• PROBLEM TO SOLVE:
Would you write out the entries below, every one of them, exactly?

• SUPPLIED MATERIAL:
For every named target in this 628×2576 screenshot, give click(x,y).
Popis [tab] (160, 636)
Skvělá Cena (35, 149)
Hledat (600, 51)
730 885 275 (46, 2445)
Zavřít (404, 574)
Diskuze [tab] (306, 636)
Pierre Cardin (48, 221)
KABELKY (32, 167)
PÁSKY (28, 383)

• YOUR SOLUTION:
For every named target in this 628×2576 screenshot, give click(x,y).
Popis [tab] (160, 636)
Skvělá Cena (35, 149)
Hledat (600, 51)
730 885 275 (46, 2445)
Zavřít (404, 574)
Diskuze [tab] (306, 636)
Pierre Cardin (48, 221)
KABELKY (32, 167)
PÁSKY (28, 383)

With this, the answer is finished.